|Home | About | Journals | Submit | Contact Us | Français|
We applaud Stoel-Gammon’s (this issue) call for a more comprehensive account of the relationship between lexicon and phonology, and we strongly endorse her suggestions for future research. However, we think that it will not be enough simply to integrate findings and methods from the adult-centered and child-centered literatures. Both of these literatures suggest that we need to rethink standard assumptions about what phonological representations are and how they emerge to support the very large vocabularies that speakers develop over the course of a lifetime. Our commentary focuses on three themes relevant to this reconceptualization.

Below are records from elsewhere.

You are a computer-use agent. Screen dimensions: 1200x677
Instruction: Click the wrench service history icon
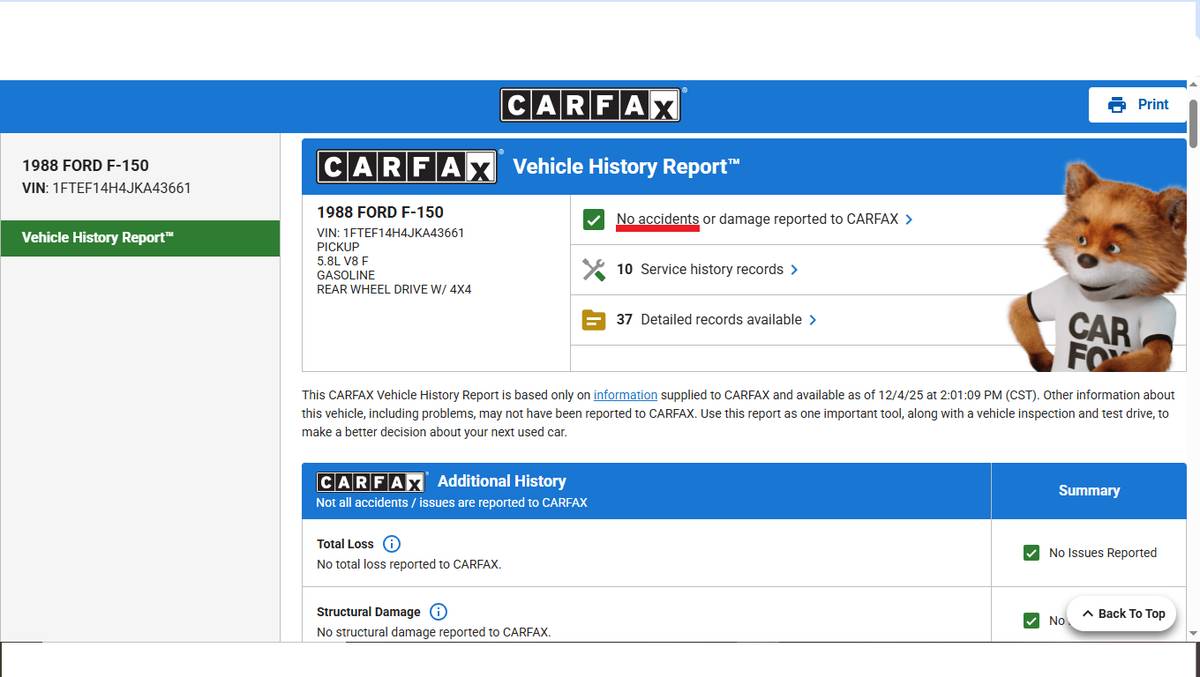point(594,270)
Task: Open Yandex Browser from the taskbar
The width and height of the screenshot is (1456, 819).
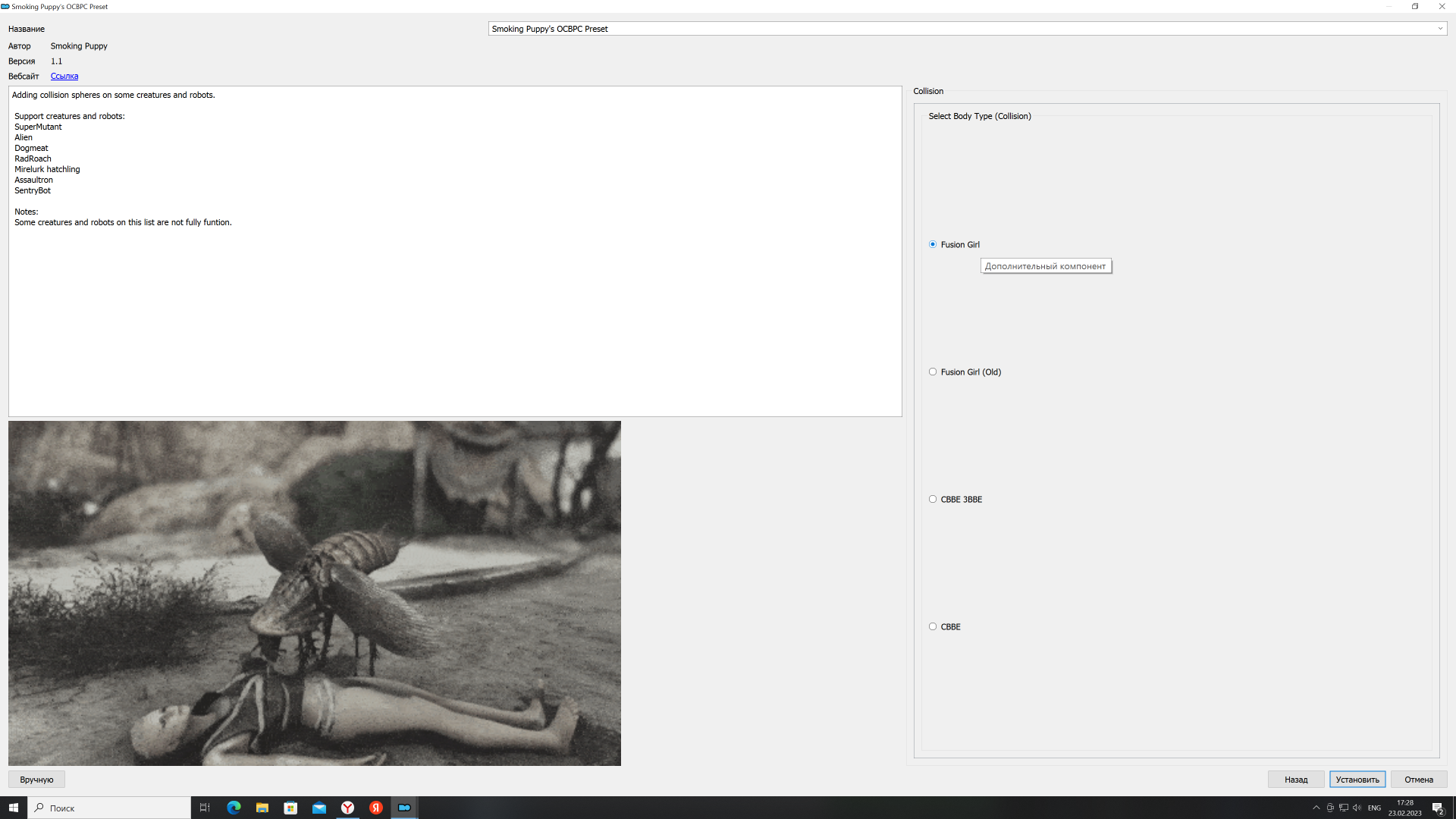Action: click(x=347, y=808)
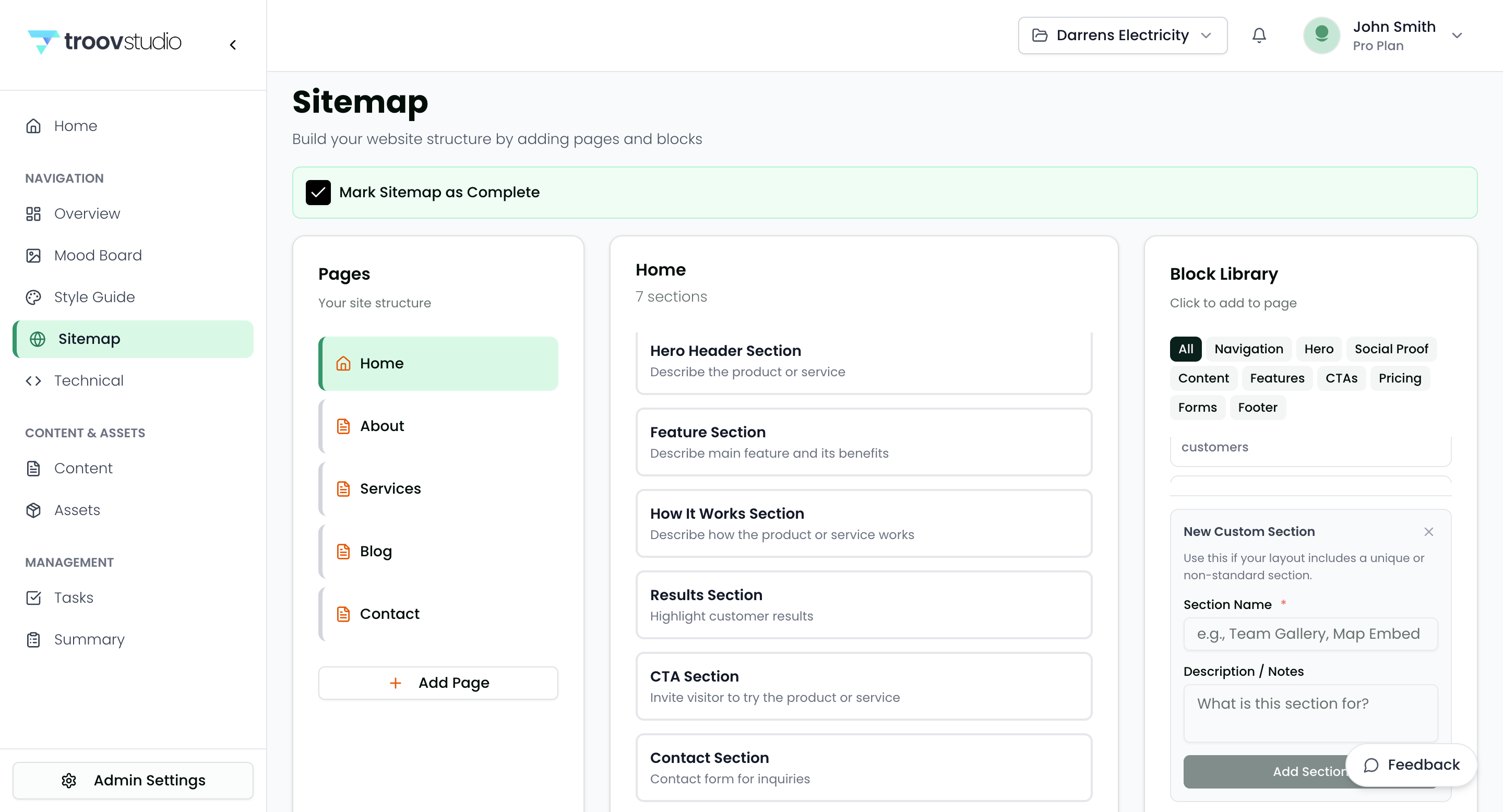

The first theme is that the adult phonological system is highly complex because phonetic events are indexed to multiple types of information. The complexity challenges standard assumptions about the relationship between signal properties and the phonological descriptors that encode them in the long-term memory of lexical forms.
The second theme is that this complex system is learned through the dynamics of the production-perception loop. We suspect that a better understanding of these dynamics will challenge Stoel-Gammon’s interpretation of the child-centered literature as supporting the idea that “the developing phonological system affects lexical acquisition to a greater degree than lexical factors affect phonological development.”
The third theme is that, given the complexity of this system and the dynamics of its acquisition, we need to reset our thinking on how to study phonological development. We need to develop new methodologies to quantify robustness of knowledge at multiple levels of abstraction and in multiple sensory domains. Let us consider each of these themes in more detail.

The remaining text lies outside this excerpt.